モミジアオイ(幼い日の思い出)
昭和12年頃、H市郊外の生家にモミジアオイが植えられていて、真夏に真っ赤な花を咲かせていた。祖父が「コウショッキだよ」と自慢げに教えてくれたが、それが「紅蜀葵(モミジアオイの別名)で、北アメリカ原産の当時としては超モダンな花だと知ったのは、ずいぶん後のことである。生家を離れて10年後、祖父の納骨の日に、その家を訪ねて、庭の同じ場所に、同じように咲いてのを見たときの驚きと感激を未だに忘れることができない。
モミジアオイはハイビスカス属の多年草(宿根草)で、毎年地上部はかれるが、地下茎が生き残り、春になると芽を出し、草丈が2mに達する7~8月頃に花を咲かせるが、いったい何年くらい生き続けるのだろうか。文献などを漁って見ても、多年草の寿命に触れたものは皆無といって差し支えない。
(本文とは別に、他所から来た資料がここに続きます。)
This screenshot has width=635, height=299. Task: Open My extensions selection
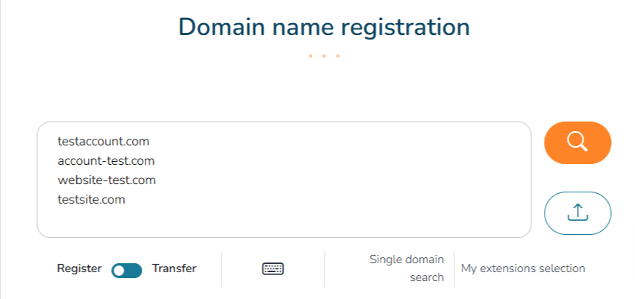click(x=523, y=268)
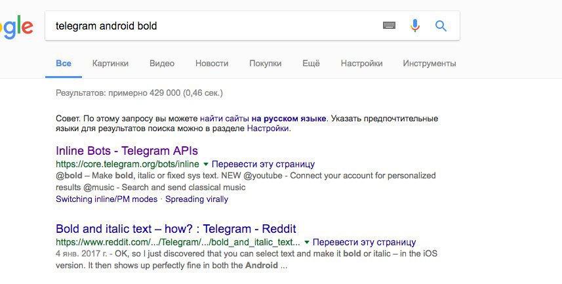
Task: Open Switching inline/PM modes sitelink
Action: pyautogui.click(x=107, y=199)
真夏の太陽を一杯に浴びて咲く、直径15~20cmの豪華な花が、朝に開いて、夕べに凋む1日花というのも、なんとなくアンバランスな感じがする。
お盆にこの花を見て、幼い日のことや、終戦の直前・直後のほとんど同じ時期に、祖父母と父親を失ったことなどが思い出された。